In one of my first blogs last year, I mentioned that e-trading in institutional cash credit had failed, or was in the process of failing. Most comments seemed to agree, placing the blame on the market structure, dealer commitment and ECN functionality.

I thought it was time to revisit, especially after chatting at length, last week, with a few people with a vested interest in credit e-trading (cash and to a lesser extent derivatives). After the chat I wondered “had I been too negative back in November?” Well let’s have a look at why they feel the market has much more room for growth.

* In terms of credit e-trading, they see a future with cash as the core, with CDS remaining as “potential” for a while (at least another two-years until the banks let it go) – although they see some appetite for CDS list business with MarketAxess and Creditex Q-wixx. Primarily as dealers see more STP benefits than price transparency costs.

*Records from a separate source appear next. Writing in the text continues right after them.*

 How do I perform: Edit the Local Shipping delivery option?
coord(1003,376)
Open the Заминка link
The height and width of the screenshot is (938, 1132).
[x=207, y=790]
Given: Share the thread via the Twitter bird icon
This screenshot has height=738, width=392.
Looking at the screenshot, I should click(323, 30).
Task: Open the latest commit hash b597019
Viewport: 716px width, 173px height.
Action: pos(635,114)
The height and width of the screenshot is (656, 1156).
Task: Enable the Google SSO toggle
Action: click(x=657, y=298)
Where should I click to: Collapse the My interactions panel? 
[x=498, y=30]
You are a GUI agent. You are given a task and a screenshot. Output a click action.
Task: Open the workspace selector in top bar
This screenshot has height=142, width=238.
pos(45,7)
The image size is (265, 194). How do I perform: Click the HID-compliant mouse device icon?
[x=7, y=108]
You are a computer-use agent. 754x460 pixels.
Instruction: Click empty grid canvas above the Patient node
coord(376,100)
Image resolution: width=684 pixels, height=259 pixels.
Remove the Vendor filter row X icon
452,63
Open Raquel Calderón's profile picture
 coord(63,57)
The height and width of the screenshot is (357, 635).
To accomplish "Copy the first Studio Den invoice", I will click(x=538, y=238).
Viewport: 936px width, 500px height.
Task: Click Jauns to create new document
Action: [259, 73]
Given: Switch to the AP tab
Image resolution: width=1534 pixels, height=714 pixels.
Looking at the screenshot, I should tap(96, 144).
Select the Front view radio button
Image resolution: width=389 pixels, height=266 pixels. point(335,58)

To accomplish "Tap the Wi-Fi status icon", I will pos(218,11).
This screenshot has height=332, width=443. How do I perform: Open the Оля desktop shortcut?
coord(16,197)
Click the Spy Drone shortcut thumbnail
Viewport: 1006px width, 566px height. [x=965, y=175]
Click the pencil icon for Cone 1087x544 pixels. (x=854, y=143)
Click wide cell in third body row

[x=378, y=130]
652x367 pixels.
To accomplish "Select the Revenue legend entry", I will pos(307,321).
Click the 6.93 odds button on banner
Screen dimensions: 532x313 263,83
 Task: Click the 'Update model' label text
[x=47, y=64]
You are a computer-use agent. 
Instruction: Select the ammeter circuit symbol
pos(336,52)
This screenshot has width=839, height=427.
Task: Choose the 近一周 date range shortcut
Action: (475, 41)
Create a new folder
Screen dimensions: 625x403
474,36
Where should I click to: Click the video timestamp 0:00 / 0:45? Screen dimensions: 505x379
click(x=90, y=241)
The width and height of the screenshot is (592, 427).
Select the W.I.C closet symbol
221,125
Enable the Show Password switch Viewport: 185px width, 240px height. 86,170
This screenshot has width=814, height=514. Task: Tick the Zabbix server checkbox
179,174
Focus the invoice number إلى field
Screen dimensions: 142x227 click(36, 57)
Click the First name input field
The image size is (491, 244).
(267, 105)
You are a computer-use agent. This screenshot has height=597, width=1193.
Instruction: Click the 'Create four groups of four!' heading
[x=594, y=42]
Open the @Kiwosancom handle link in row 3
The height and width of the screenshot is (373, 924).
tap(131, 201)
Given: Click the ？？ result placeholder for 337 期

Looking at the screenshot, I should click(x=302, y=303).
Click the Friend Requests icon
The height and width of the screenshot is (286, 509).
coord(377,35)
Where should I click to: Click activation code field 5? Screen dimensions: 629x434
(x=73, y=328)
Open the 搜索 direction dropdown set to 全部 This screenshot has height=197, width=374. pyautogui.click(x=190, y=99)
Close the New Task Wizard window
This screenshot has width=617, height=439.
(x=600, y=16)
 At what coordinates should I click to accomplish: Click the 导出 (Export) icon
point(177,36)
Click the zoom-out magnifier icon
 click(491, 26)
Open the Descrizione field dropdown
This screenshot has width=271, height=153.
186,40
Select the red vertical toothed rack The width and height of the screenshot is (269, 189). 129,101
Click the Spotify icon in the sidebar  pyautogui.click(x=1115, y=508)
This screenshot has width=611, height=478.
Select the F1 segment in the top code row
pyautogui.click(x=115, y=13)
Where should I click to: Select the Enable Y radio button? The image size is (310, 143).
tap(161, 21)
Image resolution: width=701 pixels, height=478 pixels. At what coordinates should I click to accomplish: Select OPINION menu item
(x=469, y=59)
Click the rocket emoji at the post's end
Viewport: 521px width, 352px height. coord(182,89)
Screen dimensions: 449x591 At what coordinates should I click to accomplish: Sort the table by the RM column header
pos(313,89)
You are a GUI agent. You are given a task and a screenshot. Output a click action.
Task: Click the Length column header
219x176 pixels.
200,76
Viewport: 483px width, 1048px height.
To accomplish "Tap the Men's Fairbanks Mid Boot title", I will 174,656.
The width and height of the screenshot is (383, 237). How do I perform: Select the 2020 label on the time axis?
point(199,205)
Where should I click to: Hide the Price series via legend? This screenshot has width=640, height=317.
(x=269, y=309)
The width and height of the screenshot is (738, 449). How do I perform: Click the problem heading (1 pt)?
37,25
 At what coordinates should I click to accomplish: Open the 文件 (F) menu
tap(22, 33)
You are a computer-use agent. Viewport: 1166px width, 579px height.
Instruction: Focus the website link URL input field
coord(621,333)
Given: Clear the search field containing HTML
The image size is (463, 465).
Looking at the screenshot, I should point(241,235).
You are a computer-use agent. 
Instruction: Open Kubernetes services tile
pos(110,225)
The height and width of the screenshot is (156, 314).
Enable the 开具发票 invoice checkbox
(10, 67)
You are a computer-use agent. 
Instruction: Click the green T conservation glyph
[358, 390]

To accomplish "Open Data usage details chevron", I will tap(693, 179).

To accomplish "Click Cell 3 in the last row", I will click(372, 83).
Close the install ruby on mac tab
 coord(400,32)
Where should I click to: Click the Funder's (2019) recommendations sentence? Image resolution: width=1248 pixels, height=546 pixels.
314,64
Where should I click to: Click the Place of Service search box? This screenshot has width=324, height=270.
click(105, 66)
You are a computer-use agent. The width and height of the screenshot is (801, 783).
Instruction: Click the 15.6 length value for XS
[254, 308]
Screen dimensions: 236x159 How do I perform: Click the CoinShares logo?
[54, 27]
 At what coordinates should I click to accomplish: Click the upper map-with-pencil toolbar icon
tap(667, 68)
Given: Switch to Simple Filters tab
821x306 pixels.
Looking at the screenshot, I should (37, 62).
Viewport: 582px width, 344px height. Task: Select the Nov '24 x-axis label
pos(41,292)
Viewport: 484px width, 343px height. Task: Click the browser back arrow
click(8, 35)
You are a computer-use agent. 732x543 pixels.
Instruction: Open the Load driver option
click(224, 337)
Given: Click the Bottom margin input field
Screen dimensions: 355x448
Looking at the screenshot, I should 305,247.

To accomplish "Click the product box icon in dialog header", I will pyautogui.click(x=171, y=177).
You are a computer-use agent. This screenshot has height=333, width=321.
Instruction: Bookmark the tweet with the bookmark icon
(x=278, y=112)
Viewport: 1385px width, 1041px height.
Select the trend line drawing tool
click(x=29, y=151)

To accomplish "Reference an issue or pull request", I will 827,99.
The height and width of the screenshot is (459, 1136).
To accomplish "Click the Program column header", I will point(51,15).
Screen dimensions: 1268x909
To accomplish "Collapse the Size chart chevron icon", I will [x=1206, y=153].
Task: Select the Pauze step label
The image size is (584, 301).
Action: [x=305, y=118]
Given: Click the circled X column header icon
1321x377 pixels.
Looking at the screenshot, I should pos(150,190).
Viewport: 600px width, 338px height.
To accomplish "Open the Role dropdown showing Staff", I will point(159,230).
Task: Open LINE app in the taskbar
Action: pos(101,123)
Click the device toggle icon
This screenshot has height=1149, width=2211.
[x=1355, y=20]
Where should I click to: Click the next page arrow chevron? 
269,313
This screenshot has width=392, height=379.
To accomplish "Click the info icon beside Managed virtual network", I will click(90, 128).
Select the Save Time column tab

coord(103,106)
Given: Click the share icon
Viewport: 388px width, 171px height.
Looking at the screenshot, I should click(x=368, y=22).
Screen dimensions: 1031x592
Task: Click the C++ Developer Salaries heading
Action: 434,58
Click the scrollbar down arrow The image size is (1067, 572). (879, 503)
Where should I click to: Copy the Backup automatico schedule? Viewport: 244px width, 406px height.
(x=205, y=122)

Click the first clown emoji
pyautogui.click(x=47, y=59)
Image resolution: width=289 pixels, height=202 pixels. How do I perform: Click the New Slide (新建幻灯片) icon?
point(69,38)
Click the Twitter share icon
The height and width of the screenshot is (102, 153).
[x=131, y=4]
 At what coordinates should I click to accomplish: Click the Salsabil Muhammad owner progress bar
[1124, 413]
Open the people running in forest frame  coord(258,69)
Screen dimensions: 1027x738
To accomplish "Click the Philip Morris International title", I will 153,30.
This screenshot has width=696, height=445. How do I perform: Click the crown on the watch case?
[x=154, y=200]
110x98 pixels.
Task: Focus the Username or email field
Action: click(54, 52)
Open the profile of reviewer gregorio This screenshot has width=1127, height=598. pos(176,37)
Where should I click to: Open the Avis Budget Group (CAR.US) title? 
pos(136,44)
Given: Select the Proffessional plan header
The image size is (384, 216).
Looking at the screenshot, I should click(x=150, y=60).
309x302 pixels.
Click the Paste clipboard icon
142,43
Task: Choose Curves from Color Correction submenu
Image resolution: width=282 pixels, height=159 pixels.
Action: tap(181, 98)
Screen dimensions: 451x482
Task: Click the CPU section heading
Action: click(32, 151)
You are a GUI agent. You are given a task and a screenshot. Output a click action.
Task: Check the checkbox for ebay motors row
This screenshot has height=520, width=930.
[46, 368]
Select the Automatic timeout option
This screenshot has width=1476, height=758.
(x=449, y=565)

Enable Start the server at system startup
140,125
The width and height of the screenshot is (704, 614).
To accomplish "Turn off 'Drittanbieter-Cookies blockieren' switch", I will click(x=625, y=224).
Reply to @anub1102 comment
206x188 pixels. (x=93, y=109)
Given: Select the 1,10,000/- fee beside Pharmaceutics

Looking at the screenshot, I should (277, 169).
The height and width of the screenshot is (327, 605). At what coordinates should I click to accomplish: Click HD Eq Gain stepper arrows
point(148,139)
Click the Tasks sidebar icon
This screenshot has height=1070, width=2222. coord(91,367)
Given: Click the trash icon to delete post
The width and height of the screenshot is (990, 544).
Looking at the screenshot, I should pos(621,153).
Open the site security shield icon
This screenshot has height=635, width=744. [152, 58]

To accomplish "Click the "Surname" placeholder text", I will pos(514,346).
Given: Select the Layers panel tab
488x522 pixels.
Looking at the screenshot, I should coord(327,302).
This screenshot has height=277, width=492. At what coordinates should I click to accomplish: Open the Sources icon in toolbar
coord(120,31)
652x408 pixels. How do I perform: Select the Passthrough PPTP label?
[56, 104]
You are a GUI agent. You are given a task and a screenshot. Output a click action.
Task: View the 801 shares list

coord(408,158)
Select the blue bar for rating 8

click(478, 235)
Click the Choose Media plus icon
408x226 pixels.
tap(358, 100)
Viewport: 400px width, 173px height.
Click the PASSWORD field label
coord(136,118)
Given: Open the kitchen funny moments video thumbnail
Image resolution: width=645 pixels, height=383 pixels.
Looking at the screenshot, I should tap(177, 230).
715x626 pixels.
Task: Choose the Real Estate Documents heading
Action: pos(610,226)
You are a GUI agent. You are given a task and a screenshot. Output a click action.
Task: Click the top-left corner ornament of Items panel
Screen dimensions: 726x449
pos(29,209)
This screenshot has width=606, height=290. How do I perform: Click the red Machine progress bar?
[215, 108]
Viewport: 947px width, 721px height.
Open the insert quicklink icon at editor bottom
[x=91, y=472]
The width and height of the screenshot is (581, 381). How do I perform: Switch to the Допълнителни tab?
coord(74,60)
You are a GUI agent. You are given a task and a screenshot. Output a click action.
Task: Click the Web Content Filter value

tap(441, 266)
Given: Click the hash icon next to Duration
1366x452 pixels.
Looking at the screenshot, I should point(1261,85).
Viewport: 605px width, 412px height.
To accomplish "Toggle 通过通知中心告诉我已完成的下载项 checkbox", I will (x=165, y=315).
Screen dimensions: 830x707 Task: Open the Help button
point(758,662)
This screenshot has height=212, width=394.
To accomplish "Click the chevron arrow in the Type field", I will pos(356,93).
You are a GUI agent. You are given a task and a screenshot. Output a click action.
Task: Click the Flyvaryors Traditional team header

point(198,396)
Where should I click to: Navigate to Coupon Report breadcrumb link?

* Word is that the controversial MarketAxess fee system of charging the buyside has had little effect on volumes – remaining around the €8-9 billion a month, although it is early days. This tells me that they’ve done a good job selling the idea to their existing, loyal customers, but how do they grow the business when they are alone in charging the end-user?

* Can see cash volumes moving from the current 15% electronic (thought that was a touch high?) to 40% over the next two-years. When I asked how, they feel it will come via bigger tickets (€5m+) being traded electronic. Now this is a bit obvious so I dug a little deeper. They see this break of the €5m ceilling coming via tradable axes distributed to tier-1 buyside counterparts and single-dealer sites (be they proprietary or hosted by an ECN).

* One suggestion to “protect” the price makers on these axes would be for them to display the size (bid or offer) only and then for the client to send an RFQ (Personally I can’t see how a tier-1 fund or hedgie would entertain this model. What they’d want is size, price or spread and be able to hit it).

So, was this enough to convince me that institutional cash credit e-trading has a brighter future than I first thought? Essentially, no it wasn’t.

It makes sense that some larger deals will go “e” if the banks and their vendors get the tradable axes piece right, but it would require more structural change in the market before it could truly become a strong e-product. Given the current outlook for credit, this is unlikely to happen soon. For mine, the likes of CDS (indices and single-names) are the way forward for e-credit – but I agree it will be a good two-years before anything significany happens, perhaps in the form of a LiquidityHub type deal or indeed via LiquidityHub if it is a success.